Ketika Nurcholish Madjid alias Cak Nur melontarkan gagasannya tentang sekulerisasi, di antaranya ungkapan “Islam yes, partai Islam no”, Rasjidi tampil memberikan bantahan dengan menulis buku bertajuk Koreksi terhadap Drs. Nurcholish Madjid tentang Sekulerisasi. Dalam pandangan Rasjidi, sekulerisasi identik dengan adopsi sekulerisasi yang punya pengertian pemisahan antara urusan keagaan dengan keduniaan. Sekulerisme bertentangan dengan Islam, juga dengan agama-agama lain. Ia lalu mengacu pada sejarah Eropa. Menurut Rasjidi, sekulerisme mulai mendapatkan momentumnya pada masa pertengahan, ketika ranah keduniaan dalam kehidupan mulai dipisahkan dari agama, persisnya Katolik.
Adapun semangat pembaruan yang dilontarkan Cak Nur, menurt Rasjidi, merupakan ancaman bagi umat Islam. Nurcholish, dalam pandangan Rasjidi, telah kebingungan dalam beberapa isu keagamaan, karena ia belum “cukup dewasa” dan karena itu, tidak qualified untuk menyinggung masalah-masalah serius tentang agama.

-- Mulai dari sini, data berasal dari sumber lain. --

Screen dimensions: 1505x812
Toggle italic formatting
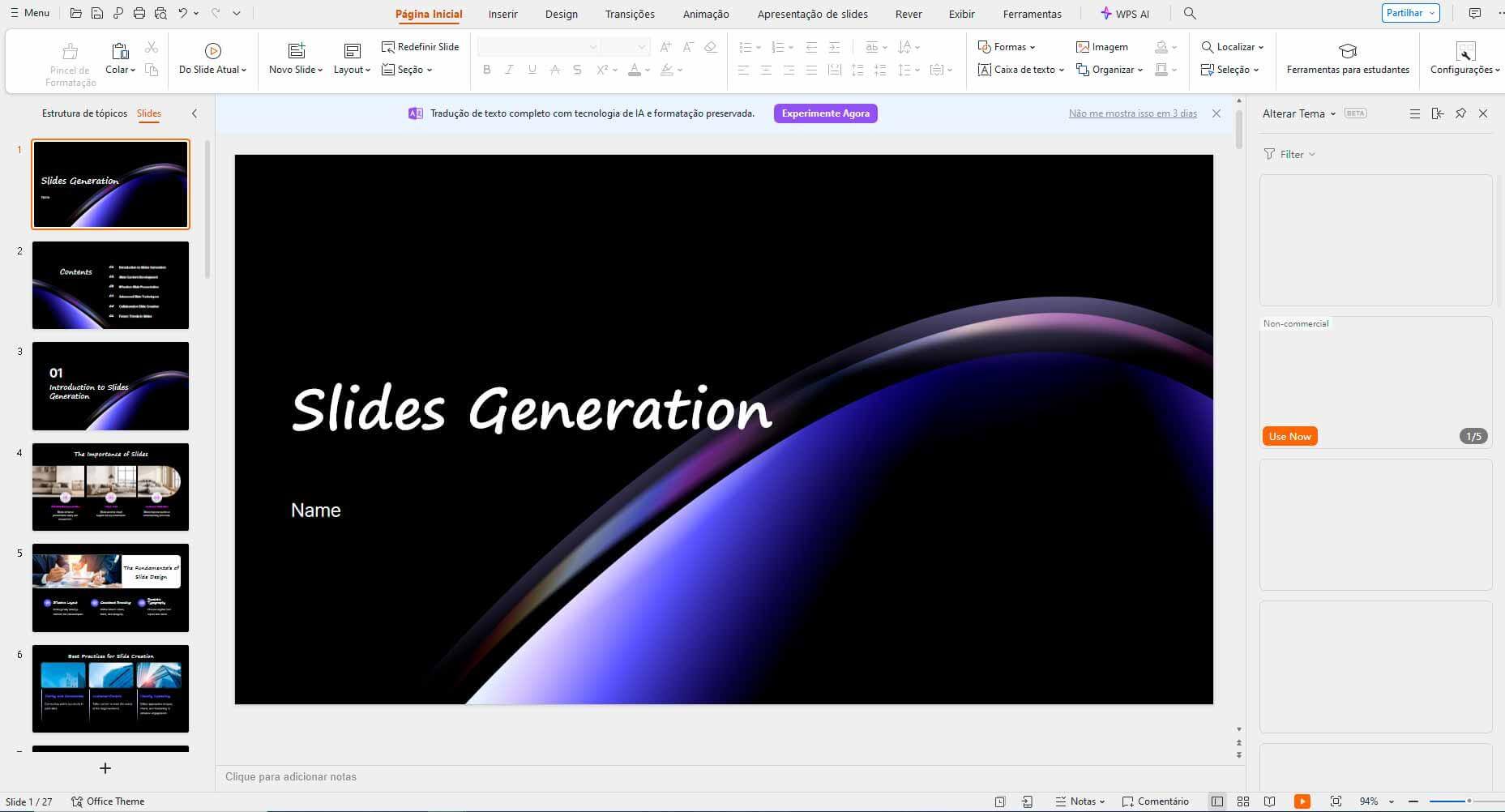click(x=509, y=70)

Teori-teorinya dangkal, dan tidak ada seorang pun yang akan menerimanya.
Harun Nasution dan Cak Nur menjadi sasaran kritik HM Rasjidi Referensi pihak ketiga
Ketika Prof. Dr. Harun Nasution meluncurkan buku, Islam Ditinjau dari Beberapa Aspeknya –dan buku ini menjadi pegangan mahasiswa IAIN di seluruh Indonesia— Rasjidi juga memberikan tanggapannya. Ia tak hanya menyanggahnya di forum-forum seminar atau ceramah, tapi juga menulis buku sanggahan dengan judul, Koreksi terhadap Dr. Harun Nasution tentang Islam Ditinjau dari Berbagai Aspeknya 1977. Setelah satu persatu argumen Harun dibantah, Rasjidi membuat penilaian. Ia menilai Harun sebagai agen orientalis dan pembangkit kembali ajaran-ajaran rasional Mu’tazilah. Kesimpulan Rasjidi adalah, gagasan-gagasan Harun Nasution mengancam Islam dan kaum Muslimin di Indonesia.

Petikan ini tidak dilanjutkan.